Warum die Bahn so unpünktlich wie nie ist
Nur gut die Hälfte der Fernzüge war in diesem Jahr pünktlich – Das hat Gründe
- Zugverspätung, Anschluss weg, gestrandet: Wer in den letzten Wochen mit der Bahn unterwegs war, kann mit hoher Wahrscheinlichkeit ein Lied davon singen. Die Antwort der Bundesregierung auf eine kleine Anfrage der Unionsfraktion bestätigt das Gefühl: In diesem Jahr waren demnach lediglich 50 bis 60 Prozent der Züge der Deutschen Bahn (DB) pünktlich, wie zunächst die „Rheinische Post“berichtete. Ein Überblick.
Wie kommt es zu Verspätungen?
Die Bahn zählt einen Zug ab sechs Minuten als verspätet. Hauptsächlich betroffen sind Strecken im Rhein-Ruhr-Gebiet, zwischen Frankfurt und Mannheim sowie Hamburg und Hannover. Die Gründe variieren nach Bahnangaben, ein Großteil sei aber auf netzbedingte Ursachen, Störungen an Fahrzeugen und Leittechnik sowie Baustellen zurückzuführen.
Wo liegen die Ursachen?
„Die Verspätungen haben damit zu tun, dass der Bund über Jahrzehnte hinweg zu wenig ins Schienennetz investiert hat“, sagte Dirk Flege, Geschäftsführer des Verkehrsverbunds „Allianz pro Schiene“, der „Schwäbischen Zeitung“. Schon der Bundesrechnungshof attestierte der vorherigen Bundesregierung Versäumnisse und Missmanagement bei der DB, Gelder seien nicht in den Bahnverkehr, sondern in „schienenfremde Zwecke“geflossen.

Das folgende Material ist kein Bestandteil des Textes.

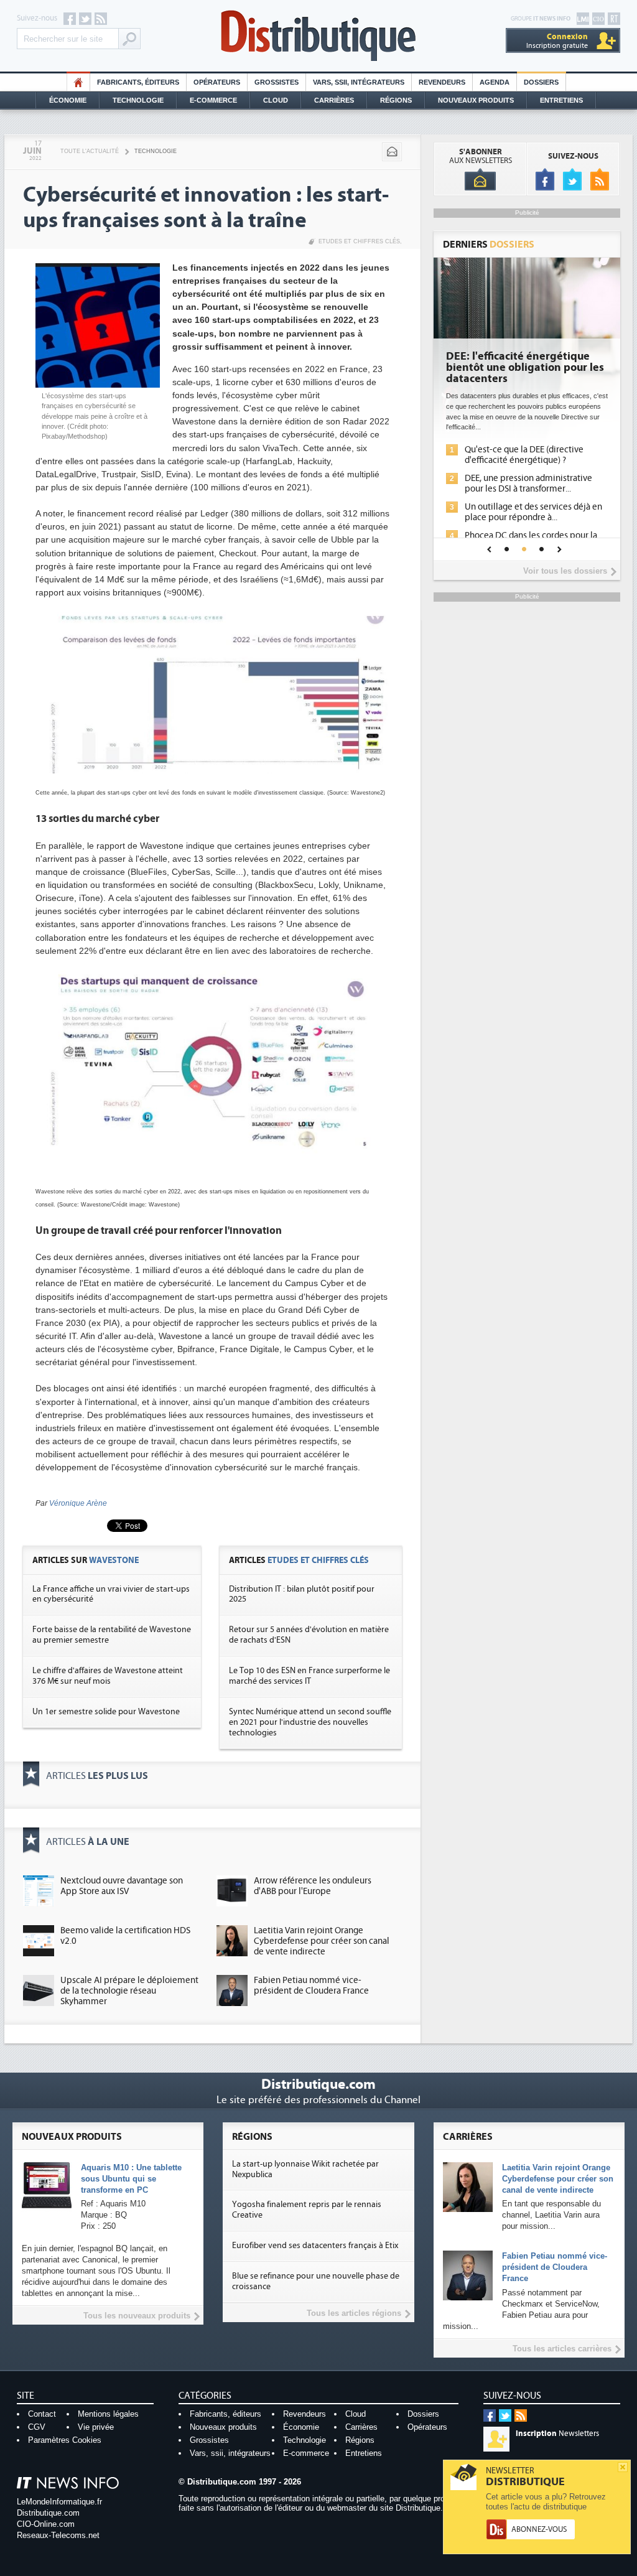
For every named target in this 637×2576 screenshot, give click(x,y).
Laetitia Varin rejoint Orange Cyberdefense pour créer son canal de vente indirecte (321, 1941)
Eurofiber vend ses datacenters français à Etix (315, 2246)
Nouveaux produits (223, 2427)
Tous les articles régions (354, 2313)
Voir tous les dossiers (565, 571)
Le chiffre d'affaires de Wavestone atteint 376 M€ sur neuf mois (107, 1676)
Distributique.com (48, 2513)
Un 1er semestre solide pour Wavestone (106, 1712)
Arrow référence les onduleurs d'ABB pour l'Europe (312, 1886)
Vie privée (96, 2427)
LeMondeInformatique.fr (59, 2501)
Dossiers (541, 82)
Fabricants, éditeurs (138, 82)
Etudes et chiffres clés (359, 241)
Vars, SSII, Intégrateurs (358, 82)
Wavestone (114, 1560)
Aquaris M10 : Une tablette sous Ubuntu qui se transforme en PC (131, 2179)
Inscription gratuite (557, 41)
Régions (396, 100)
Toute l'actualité (89, 151)
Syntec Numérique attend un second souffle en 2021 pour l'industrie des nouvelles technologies (310, 1722)
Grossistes (276, 82)
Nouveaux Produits (476, 100)
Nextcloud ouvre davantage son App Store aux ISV (121, 1886)
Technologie (138, 100)
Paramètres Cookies (64, 2440)
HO (78, 82)
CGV (36, 2427)
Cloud (275, 100)
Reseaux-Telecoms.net (58, 2535)
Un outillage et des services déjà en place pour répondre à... (533, 512)
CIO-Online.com (46, 2524)
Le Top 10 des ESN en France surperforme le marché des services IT (309, 1676)
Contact (42, 2414)
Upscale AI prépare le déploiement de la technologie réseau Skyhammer (129, 1991)
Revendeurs (442, 82)
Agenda (494, 82)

Nach Berechnungen der „Allianz pro Schiene“erhöhte der deutsche Staat seit 2010 den Investitionsbetrag
pro Einwohner zwar schon deutlich (2010 waren es 53 Euro, 2016 dann 64 Euro und 2021 124 Euro pro Kopf), doch ein Blick in unsere Nachbarländer spricht Bände: Österreich investierte im vergangenen Jahr 271, die Schweiz 413 Euro pro Einwohner. Die jährlichen Beträge seit 2010 schwankten in beiden Ländern nur minimal.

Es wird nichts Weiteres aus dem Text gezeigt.